#### Task statement
The whole of the data is to be returned without a single change.

Top of Data extract

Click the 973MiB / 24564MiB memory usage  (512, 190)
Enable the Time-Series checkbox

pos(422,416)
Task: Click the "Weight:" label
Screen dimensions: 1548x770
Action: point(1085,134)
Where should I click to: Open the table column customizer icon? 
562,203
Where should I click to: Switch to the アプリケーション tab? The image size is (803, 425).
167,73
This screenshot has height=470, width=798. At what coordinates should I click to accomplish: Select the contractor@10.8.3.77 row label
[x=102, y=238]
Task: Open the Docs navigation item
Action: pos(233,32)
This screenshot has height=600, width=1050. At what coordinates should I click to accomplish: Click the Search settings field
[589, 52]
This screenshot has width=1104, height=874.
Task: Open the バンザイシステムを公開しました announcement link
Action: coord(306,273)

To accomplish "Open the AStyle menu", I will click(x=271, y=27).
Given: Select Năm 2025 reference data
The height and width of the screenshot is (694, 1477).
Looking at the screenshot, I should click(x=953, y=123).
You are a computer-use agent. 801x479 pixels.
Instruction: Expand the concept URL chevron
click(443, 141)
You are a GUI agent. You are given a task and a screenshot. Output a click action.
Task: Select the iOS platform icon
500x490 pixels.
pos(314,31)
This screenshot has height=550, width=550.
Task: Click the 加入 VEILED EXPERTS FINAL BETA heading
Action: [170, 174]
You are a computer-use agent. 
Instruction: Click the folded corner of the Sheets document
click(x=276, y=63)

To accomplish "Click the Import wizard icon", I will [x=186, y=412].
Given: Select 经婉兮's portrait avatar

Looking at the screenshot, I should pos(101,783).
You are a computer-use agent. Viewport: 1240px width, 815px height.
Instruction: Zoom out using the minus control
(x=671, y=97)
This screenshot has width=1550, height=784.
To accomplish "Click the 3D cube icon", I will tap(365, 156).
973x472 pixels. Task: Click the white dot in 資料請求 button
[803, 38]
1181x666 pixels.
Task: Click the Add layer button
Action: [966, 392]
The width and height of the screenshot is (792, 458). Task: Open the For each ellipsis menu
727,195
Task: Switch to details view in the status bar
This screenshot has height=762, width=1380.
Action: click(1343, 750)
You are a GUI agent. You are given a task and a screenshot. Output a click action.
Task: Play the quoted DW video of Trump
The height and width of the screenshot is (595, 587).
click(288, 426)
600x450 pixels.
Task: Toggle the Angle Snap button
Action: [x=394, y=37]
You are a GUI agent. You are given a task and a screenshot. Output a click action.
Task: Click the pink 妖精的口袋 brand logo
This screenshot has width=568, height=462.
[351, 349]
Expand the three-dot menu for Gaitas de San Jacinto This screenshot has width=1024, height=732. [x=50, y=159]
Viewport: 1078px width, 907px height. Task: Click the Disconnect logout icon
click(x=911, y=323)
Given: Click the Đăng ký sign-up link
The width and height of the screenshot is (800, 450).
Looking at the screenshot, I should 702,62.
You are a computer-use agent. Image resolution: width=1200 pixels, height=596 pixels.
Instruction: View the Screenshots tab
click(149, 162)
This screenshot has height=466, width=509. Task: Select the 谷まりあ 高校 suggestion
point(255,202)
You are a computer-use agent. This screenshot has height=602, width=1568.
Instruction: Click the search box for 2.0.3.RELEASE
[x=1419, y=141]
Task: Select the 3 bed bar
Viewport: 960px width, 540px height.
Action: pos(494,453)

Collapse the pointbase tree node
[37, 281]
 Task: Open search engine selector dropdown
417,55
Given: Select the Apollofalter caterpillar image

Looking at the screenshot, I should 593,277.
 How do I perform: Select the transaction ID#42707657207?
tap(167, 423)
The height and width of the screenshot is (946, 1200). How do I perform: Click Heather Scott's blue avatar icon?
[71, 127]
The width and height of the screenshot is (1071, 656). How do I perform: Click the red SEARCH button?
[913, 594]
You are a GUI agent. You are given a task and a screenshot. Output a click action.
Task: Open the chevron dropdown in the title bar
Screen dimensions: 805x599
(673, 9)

Bottom of Data extract

#### Your response
Click the 973MiB / 24564MiB memory usage  (512, 190)
Enable the Time-Series checkbox

pos(422,416)
Task: Click the "Weight:" label
Screen dimensions: 1548x770
Action: point(1085,134)
Where should I click to: Open the table column customizer icon? 
562,203
Where should I click to: Switch to the アプリケーション tab? The image size is (803, 425).
167,73
This screenshot has height=470, width=798. At what coordinates should I click to accomplish: Select the contractor@10.8.3.77 row label
[x=102, y=238]
Task: Open the Docs navigation item
Action: pos(233,32)
This screenshot has height=600, width=1050. At what coordinates should I click to accomplish: Click the Search settings field
[589, 52]
This screenshot has width=1104, height=874.
Task: Open the バンザイシステムを公開しました announcement link
Action: coord(306,273)

To accomplish "Open the AStyle menu", I will click(x=271, y=27).
Given: Select Năm 2025 reference data
The height and width of the screenshot is (694, 1477).
Looking at the screenshot, I should click(x=953, y=123).
You are a computer-use agent. 801x479 pixels.
Instruction: Expand the concept URL chevron
click(443, 141)
You are a GUI agent. You are given a task and a screenshot. Output a click action.
Task: Select the iOS platform icon
500x490 pixels.
pos(314,31)
This screenshot has height=550, width=550.
Task: Click the 加入 VEILED EXPERTS FINAL BETA heading
Action: [170, 174]
You are a computer-use agent. 
Instruction: Click the folded corner of the Sheets document
click(x=276, y=63)

To accomplish "Click the Import wizard icon", I will [x=186, y=412].
Given: Select 经婉兮's portrait avatar

Looking at the screenshot, I should pos(101,783).
You are a computer-use agent. Viewport: 1240px width, 815px height.
Instruction: Zoom out using the minus control
(x=671, y=97)
This screenshot has width=1550, height=784.
To accomplish "Click the 3D cube icon", I will tap(365, 156).
973x472 pixels. Task: Click the white dot in 資料請求 button
[803, 38]
1181x666 pixels.
Task: Click the Add layer button
Action: [966, 392]
The width and height of the screenshot is (792, 458). Task: Open the For each ellipsis menu
727,195
Task: Switch to details view in the status bar
This screenshot has height=762, width=1380.
Action: click(1343, 750)
You are a GUI agent. You are given a task and a screenshot. Output a click action.
Task: Play the quoted DW video of Trump
The height and width of the screenshot is (595, 587).
click(288, 426)
600x450 pixels.
Task: Toggle the Angle Snap button
Action: [x=394, y=37]
You are a GUI agent. You are given a task and a screenshot. Output a click action.
Task: Click the pink 妖精的口袋 brand logo
This screenshot has width=568, height=462.
[351, 349]
Expand the three-dot menu for Gaitas de San Jacinto This screenshot has width=1024, height=732. [x=50, y=159]
Viewport: 1078px width, 907px height. Task: Click the Disconnect logout icon
click(x=911, y=323)
Given: Click the Đăng ký sign-up link
The width and height of the screenshot is (800, 450).
Looking at the screenshot, I should 702,62.
You are a computer-use agent. Image resolution: width=1200 pixels, height=596 pixels.
Instruction: View the Screenshots tab
click(149, 162)
This screenshot has height=466, width=509. Task: Select the 谷まりあ 高校 suggestion
point(255,202)
You are a computer-use agent. This screenshot has height=602, width=1568.
Instruction: Click the search box for 2.0.3.RELEASE
[x=1419, y=141]
Task: Select the 3 bed bar
Viewport: 960px width, 540px height.
Action: pos(494,453)

Collapse the pointbase tree node
[37, 281]
 Task: Open search engine selector dropdown
417,55
Given: Select the Apollofalter caterpillar image

Looking at the screenshot, I should 593,277.
 How do I perform: Select the transaction ID#42707657207?
tap(167, 423)
The height and width of the screenshot is (946, 1200). How do I perform: Click Heather Scott's blue avatar icon?
[71, 127]
The width and height of the screenshot is (1071, 656). How do I perform: Click the red SEARCH button?
[913, 594]
You are a GUI agent. You are given a task and a screenshot. Output a click action.
Task: Open the chevron dropdown in the title bar
Screen dimensions: 805x599
(673, 9)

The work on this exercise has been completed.